Oliver Sacks’s compassionate, compelling tales of people struggling to adapt to different neurological conditions have fundamentally changed the way we think of our own brains, and of the human experience. In Musicophilia, he examines the powers of music through the individual experiences of patients, musicians, and everyday people—from a man who is struck by lightning and suddenly inspired to become a pianist at the age of forty-two, to an entire group of children with Williams syndrome, who are hypermusical from birth; from people with “amusia,” to whom a symphony sounds like the clattering of pots and pans, to a man whose memory spans only seven seconds—for everything but music.

Our exquisite sensitivity to music can sometimes go wrong: Sacks explores how catchy tunes can subject us to hours of mental replay, and how a surprising number of people acquire nonstop musical hallucinations that assault them night and day. Yet far more frequently, music goes right: Sacks describes how music can animate people with Parkinson’s disease who cannot otherwise move, give words to stroke patients who cannot otherwise speak, and calm and organize people whose memories are ravaged by Alzheimer’s or amnesia.

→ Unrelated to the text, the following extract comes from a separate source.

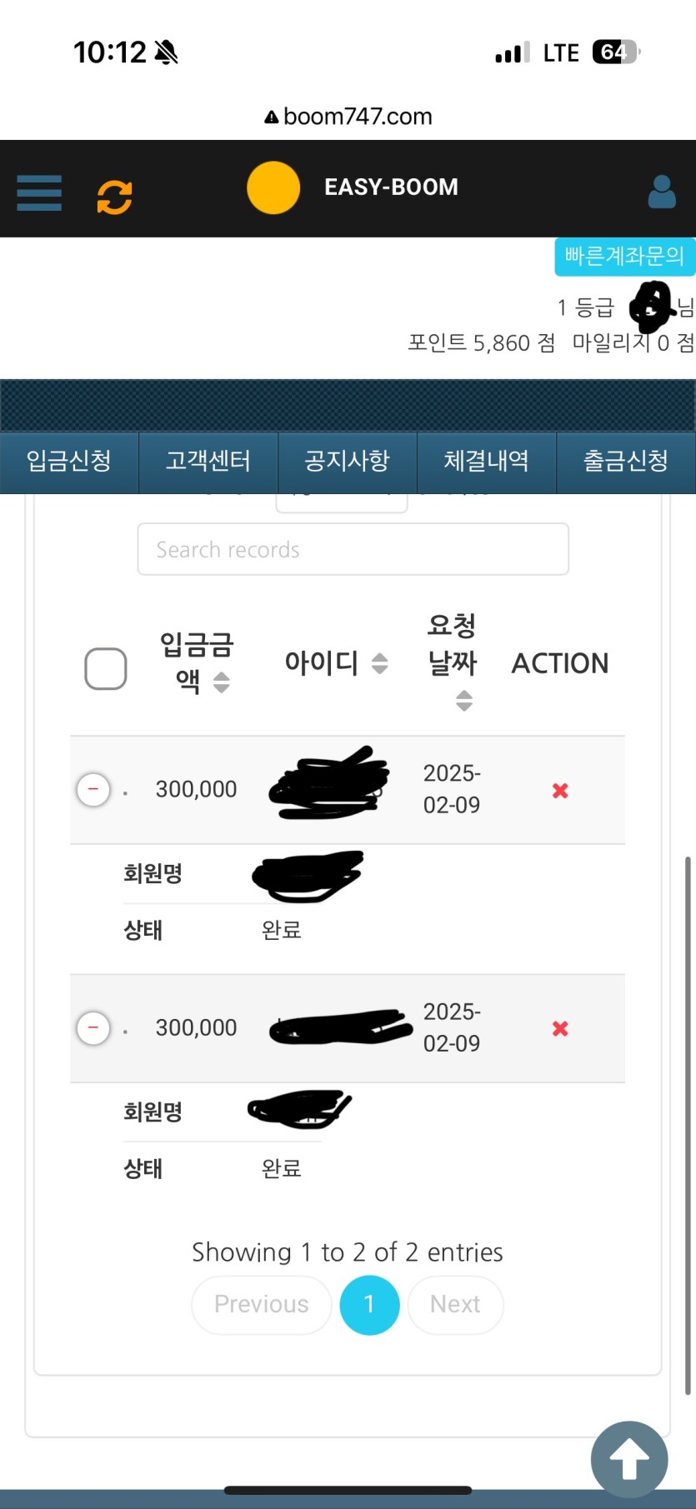Sort by 요청날짜 column arrows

Music is irresistible, haunting, and unforgettable, and in Musicophilia, Oliver Sacks tells us why.

 

What Customers Say About Musicophilia: Tales of Music and the Brain:

Covers every last aspect of how music can effect the body. I'd recommend this book to anyone interested in neurology as well as anyone who is a very passionate music lover.

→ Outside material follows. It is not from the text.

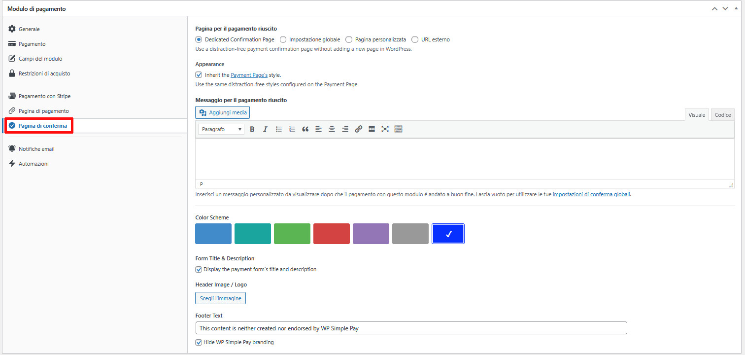Toggle distraction-free writing mode
This screenshot has width=745, height=355.
385,129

I am sure for others who have had experiences similar to those included in this book will find great relief in knowing that there are others who have experienced the same thing. Engaging stories about people with William's syndrome, Alzheimers, autism, synesthesia, amusia, etc., oftentimes in their own words, provide really unique insight into how we process and experience music and just how multi-faceted these processes and experiences really are. Musicophilia offers an inside look into the lives of people who experience music in atypical ways, from those who have heightened abilities and sensitivities to music to those with a partial or total lack of musical receptivity. I definitely won't be taking my own musicality and musical experiences for granted anytime soon. I give this book four stars instead of five only because the book is nearly 400 pages long, which makes it feel a bit like a marathon towards the end. But the various stories don't feel repetitive; on the contrary, they provide a very good overview of the varieties of musical experience. Highly recommended for anyone with an interest in music. A very accessible and engaging read.

No questions are asked and hence no major answers are provided to anything. The book is just a collection of short documented field observations. The author does not provide any significant or thought provoking insights stemming from his experience. It is just psychology as curiosity and oddities of the human species. The author may be a compassionate therapist but not a deep thinking intellectual.

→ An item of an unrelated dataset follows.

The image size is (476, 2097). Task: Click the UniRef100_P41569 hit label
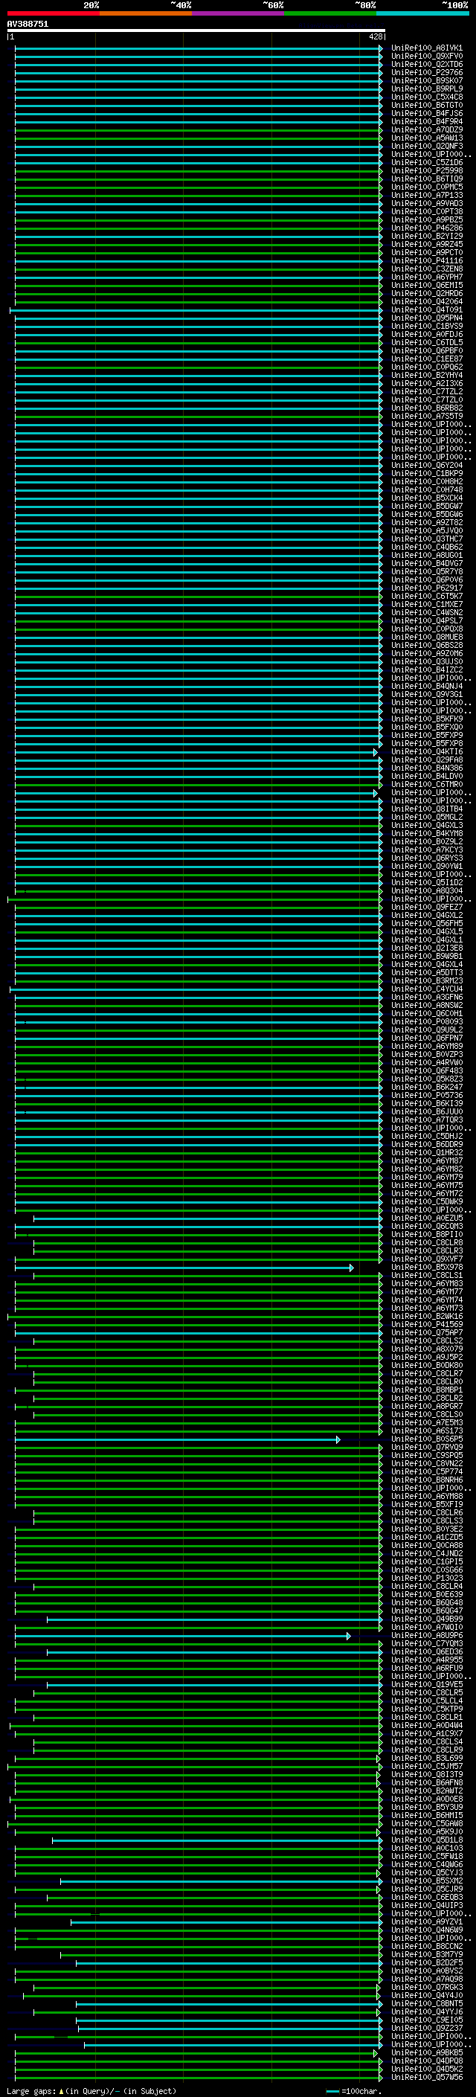click(x=426, y=1325)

Sacks' style of writing is both precise and descriptive, and he has the power of bringing to life, through emotional discourse, each subject he discusses analytically. If you've enjoyed the PBS DVD "Musical Minds," you'll enjoy even more an extension and development of those stories in Sacks' expanded version of the hardback MUSICOPHILIA. This text contains more than 29 stories regarding various psychological and musical disorders. You cannot help but come away from the book knowing more about the tremendous healing and regenerative power of music in the lives of people challenged by physical and emotional disabilities. Heady and hearty reading.

Musicophilia suggests a scientific revelation of the benefits of loving music--neurogenesis, neural synchrony, increased intelligence, joy and happiness--but what we get is a dry, monotone recitation of one pathology after another involving music, not musical at all.